→ **EXERCISE BRIEF**
Exactly the lines below from the line with "This screenshot has width=1326, height=847." through the line with "You are a GUI" must make up the answer, both ends included and pictures left out.

Pixel coordinate grounding data
————————

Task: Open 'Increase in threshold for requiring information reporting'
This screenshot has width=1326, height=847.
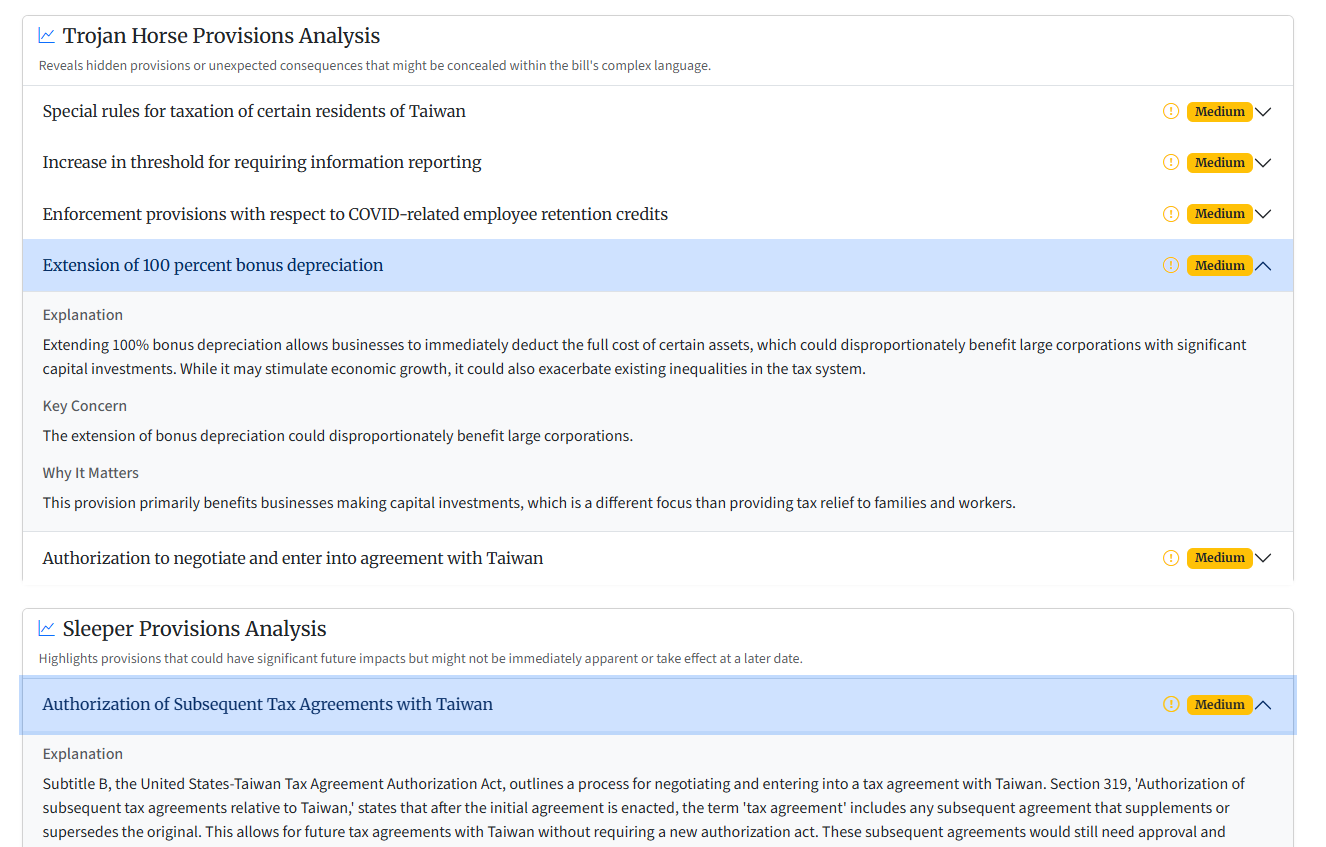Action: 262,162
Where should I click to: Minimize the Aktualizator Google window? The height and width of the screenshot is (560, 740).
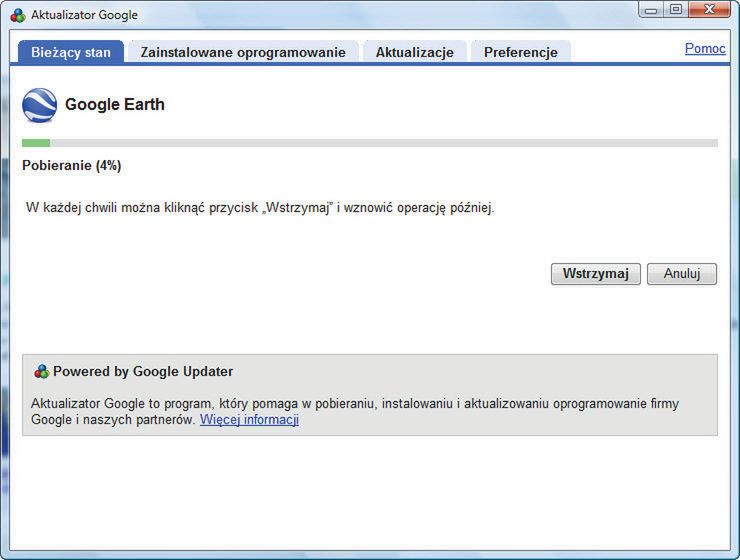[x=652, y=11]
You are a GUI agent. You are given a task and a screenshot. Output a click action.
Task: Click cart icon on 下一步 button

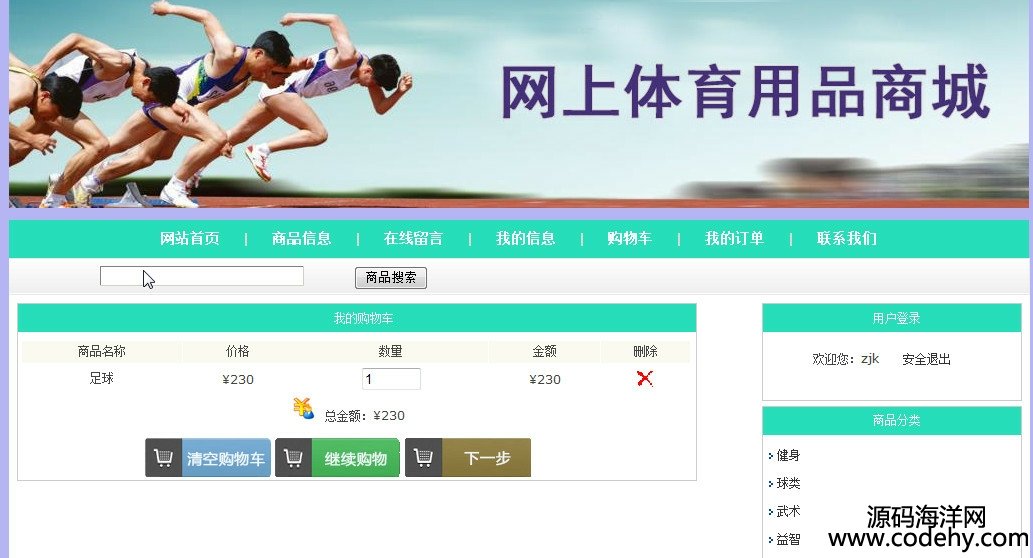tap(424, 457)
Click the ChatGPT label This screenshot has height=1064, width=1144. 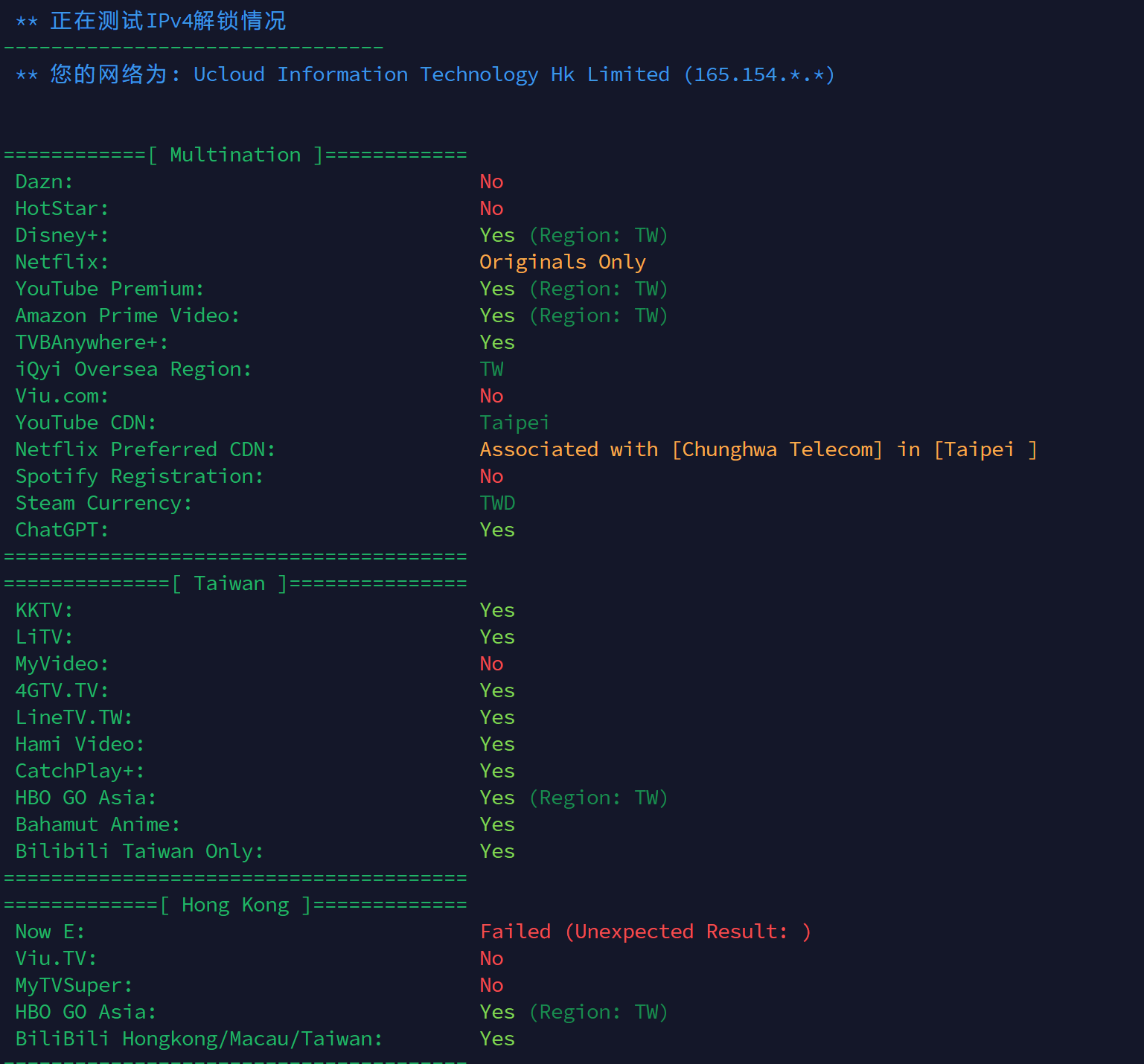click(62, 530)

————————

→ **SOLUTION FOR THIS PROBLEM**
This screenshot has width=1326, height=847.
Action: 262,162
Where should I click to: Minimize the Aktualizator Google window? The height and width of the screenshot is (560, 740).
[x=652, y=11]
You are a GUI agent. You are given a task and a screenshot. Output a click action.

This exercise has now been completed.